◆ Problem statement ◆
Whatever comes before the line containing "This screenshot has width=765, height=471." stays out; transcribe that line and all that follow to the end of the records exactly, with no pictures.

[Saved entries]
*****
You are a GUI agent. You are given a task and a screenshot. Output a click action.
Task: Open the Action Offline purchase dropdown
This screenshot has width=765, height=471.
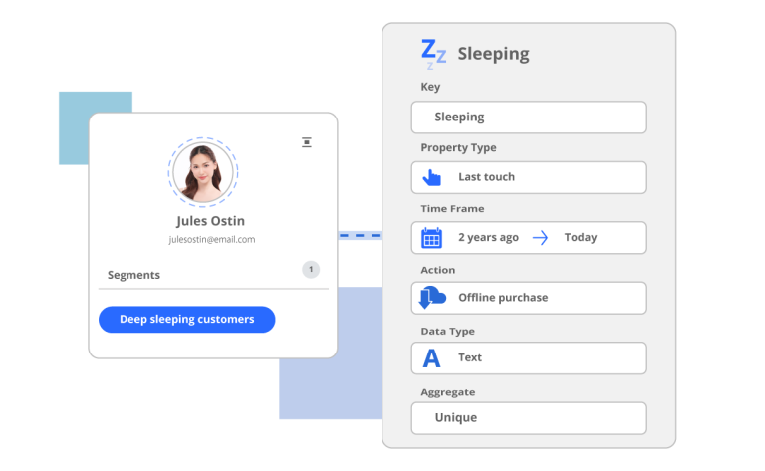(529, 298)
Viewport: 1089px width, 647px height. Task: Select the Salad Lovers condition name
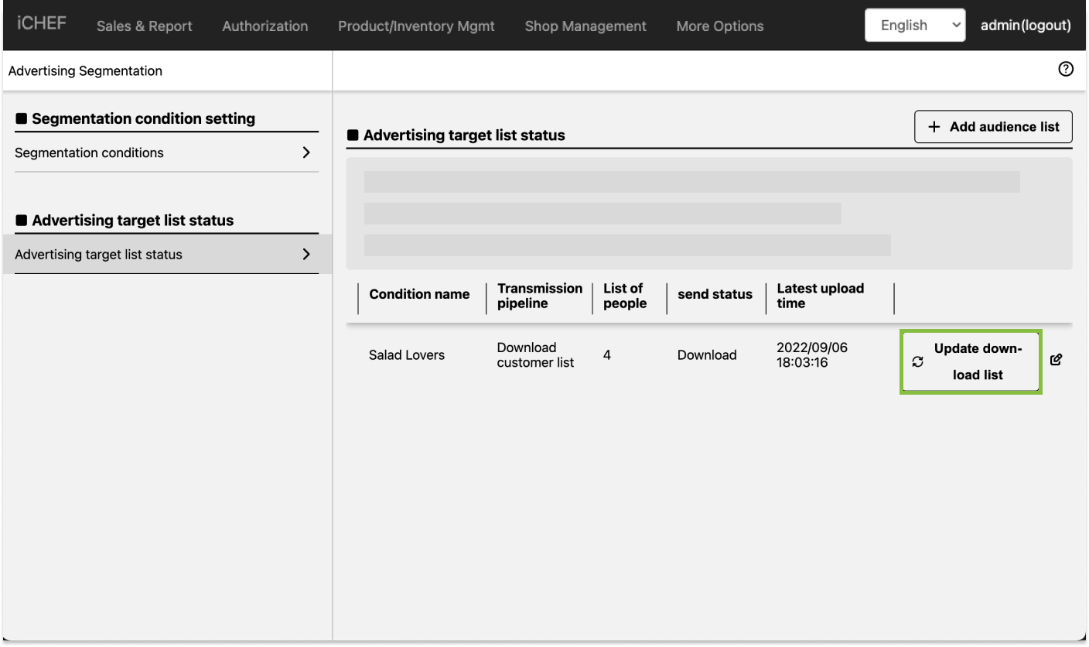(x=407, y=355)
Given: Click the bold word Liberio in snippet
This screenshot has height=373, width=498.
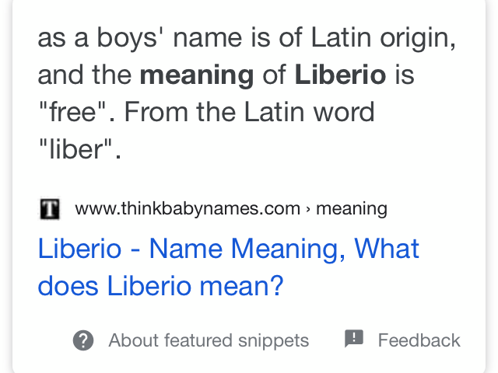Looking at the screenshot, I should (340, 75).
*****
◆ Solution for this task ◆
This screenshot has width=765, height=471.
(529, 298)
Viewport: 1089px width, 647px height. Task: Select the Salad Lovers condition name
(x=407, y=355)
Given: Click the bold word Liberio in snippet
This screenshot has height=373, width=498.
Looking at the screenshot, I should (340, 75).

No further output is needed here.